As commenters on Reddit, Twitter and elsewhere have pointed out though, what Invisible Children have presented is only a small piece of a larger puzzle. For starters, the LRA isn’t actually in Uganda, having been hunted fairly effectively by the Ugandan army, ’til it fled to neighbouring countries. Invisible Children’s response to this is that encouraging the Ugandan army to continue chasing Kony and the LRA is the best option, as they are the best equipped in the region (some suggest the US Government shares this opinion). I’ll leave the finer points here to greater minds, but it strikes me that an army from one country crossing into another, is never simple and rarely a good idea. Others have mentioned that the LRA is only one of many militias, resistance groups and armies operating in the region, so stopping them is a drop in the ocean. If this is the case, I don’t see why it means nothing should be done about Kony and the LRA – perhaps just start with Kony, then look at the rest.
A big issue for many is the interventionist, take-Kony-out approach that IC appear to advocate in their material. How can we share a video which appears to suggest parachuting in US Special Forces to kill or capture a man, harming countless child bodyguards along the way, and at risk of massive reprisals to the local population? I’ll quote from IC themselves:
“The KONY 2012 campaign is calling for U.S. leadership to address both problems. It supports the deployment of U.S. advisors and the provision of intelligence and other support that can help locate and bring Kony to justice, but also increased diplomacy to hold regional governments accountable to their basic responsibilities to protect civilians from this kind of brutal violence. Importantly, the campaign also advocates for broader measures to help communities being affected by LRA attacks, such as increased funding for programs to help Kony’s abductees escape and return to their homes and families.”
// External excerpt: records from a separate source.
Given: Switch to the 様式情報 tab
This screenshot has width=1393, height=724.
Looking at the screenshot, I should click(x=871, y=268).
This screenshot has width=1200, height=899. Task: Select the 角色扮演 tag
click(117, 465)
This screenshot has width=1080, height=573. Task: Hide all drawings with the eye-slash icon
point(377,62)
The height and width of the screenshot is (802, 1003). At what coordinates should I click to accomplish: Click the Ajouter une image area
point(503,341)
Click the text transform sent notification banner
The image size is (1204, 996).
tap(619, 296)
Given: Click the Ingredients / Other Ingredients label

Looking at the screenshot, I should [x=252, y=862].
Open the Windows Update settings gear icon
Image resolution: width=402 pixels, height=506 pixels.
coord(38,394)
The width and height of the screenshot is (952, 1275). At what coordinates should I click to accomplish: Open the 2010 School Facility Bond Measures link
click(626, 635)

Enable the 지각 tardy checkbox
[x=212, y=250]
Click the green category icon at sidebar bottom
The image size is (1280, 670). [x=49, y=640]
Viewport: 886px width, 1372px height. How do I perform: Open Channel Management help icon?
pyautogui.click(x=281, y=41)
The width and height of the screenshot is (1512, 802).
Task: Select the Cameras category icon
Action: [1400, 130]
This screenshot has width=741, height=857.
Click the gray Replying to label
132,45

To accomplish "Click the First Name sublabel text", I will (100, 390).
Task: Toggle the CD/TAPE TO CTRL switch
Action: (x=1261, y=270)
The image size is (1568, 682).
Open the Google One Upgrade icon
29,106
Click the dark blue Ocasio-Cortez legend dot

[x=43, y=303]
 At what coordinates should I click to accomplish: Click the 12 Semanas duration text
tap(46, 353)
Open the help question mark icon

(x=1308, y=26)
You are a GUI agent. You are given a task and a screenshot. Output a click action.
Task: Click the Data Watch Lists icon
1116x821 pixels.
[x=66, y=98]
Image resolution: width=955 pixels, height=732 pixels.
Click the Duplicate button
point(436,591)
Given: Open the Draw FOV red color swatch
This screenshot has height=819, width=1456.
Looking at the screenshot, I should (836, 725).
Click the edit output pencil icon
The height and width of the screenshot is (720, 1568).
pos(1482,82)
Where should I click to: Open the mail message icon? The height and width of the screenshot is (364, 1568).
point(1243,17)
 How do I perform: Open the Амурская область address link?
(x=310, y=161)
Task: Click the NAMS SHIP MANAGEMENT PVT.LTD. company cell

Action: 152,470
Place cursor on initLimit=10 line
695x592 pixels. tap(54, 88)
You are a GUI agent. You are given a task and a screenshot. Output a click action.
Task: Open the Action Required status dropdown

So yes, IC are advocating the U.S. intervening in Africa, with advisors (read: soldiers), using the might of the U.S. to bring Kony to justice. For the international community to stand back and do nothing at all seems wrong, since on paper at least, we are capable of removing Kony, and it is possible that may help the situation. Truth is though, nobody knows what would happen if Kony were removed, and any mission to do so is likely to be very complicated, very expensive and unlikely to succeed. Most people are happy to recite examples of where intervening hasn’t worked, but nobody can be certain what would have happened if we’d stayed out. Again, this is a debate for greater minds. Personally I favour intervening politically to encourage regional Governments to care for their citizens, along with attempting to reduce corruption. Arresting Kony and putting him on trial at the ICC is desirable, but much less practical.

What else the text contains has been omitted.